My team and I, talked about why the SolarWinds attack mattered.
Team 1
Team members: David Daniel, Hannah Johnson, Jayce Clancey, and Tiani Reynolds
CYSE 200T
October 7, 2024
The SolarWinds Compromise and Its Significance
Location of information: https://www.techtarget.com/whatis/feature/SolarWinds-hack-explained-Everything-you-need-to-know
BLUF
Hackers targeted SolarWinds placing a harmful code into the management software and Orion IT monitoring system.
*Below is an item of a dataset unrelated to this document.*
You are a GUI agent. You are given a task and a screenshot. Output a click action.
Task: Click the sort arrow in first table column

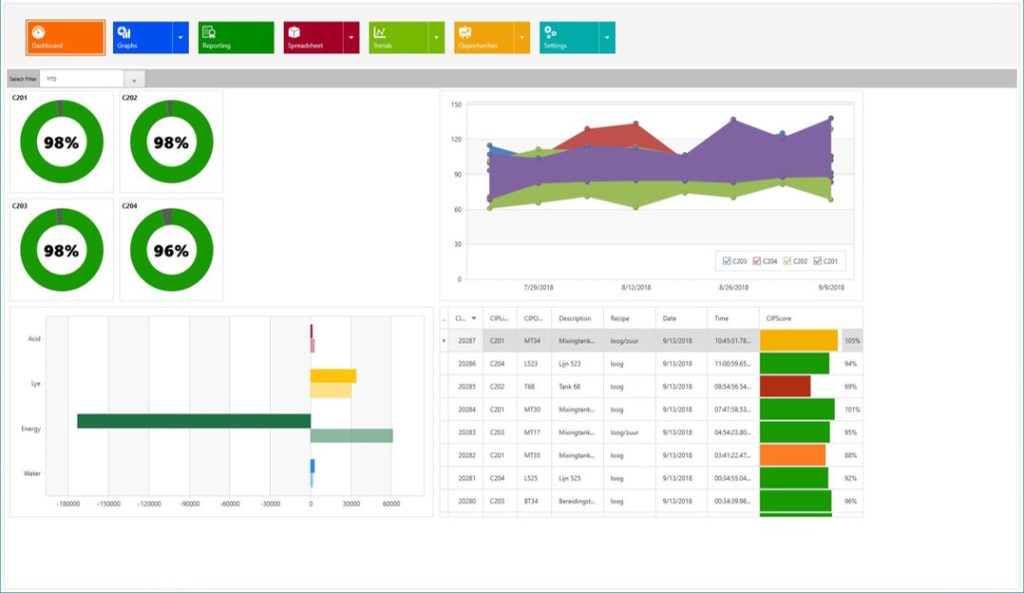click(473, 318)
Both of these systems are used by thousands of people and companies around the world which lead to many companies being hacked as well as supply chains, causing even organizations within the government to experience the effects.
What was the Attack
Solar winds compromise was a supply chain cyber operation conducted by Russian threat group ATP29. They used tactics such as password spraying, token theft, API abuse, spear phishing, and other supply chain attack strategies to compromise the data of more than 30,000 public and private organizations including local, state, and federal agencies that used the Orion Network management system to manage their IT resources. The hack exposed the inner workings of Orion users, allowing the hacker to gain access to the data and networks of their customers and partners. The hack lasted from August 2019 through January 2021, and was also known as the “SUNBURST” attack.
Why was this important?
This was important because it was a wake-up call for the global cybersecurity community. It forced organizations to update their security practices and highlighted their weaknesses. It helped organizations locate what they need to update to make things more secure to ensure that an attack like this doesn’t happen again.
Conclusion
In conclusion, the SolarWinds compromise was a huge Russian supply chain attack which compromised 30,000 public and private organizations including local, state, and federal agencies. Even though this was a huge attack and organizations spent a lot of money to come back from this attack, these companies used this as a learning opportunity to improve their systems to minimize cyber risks in the future.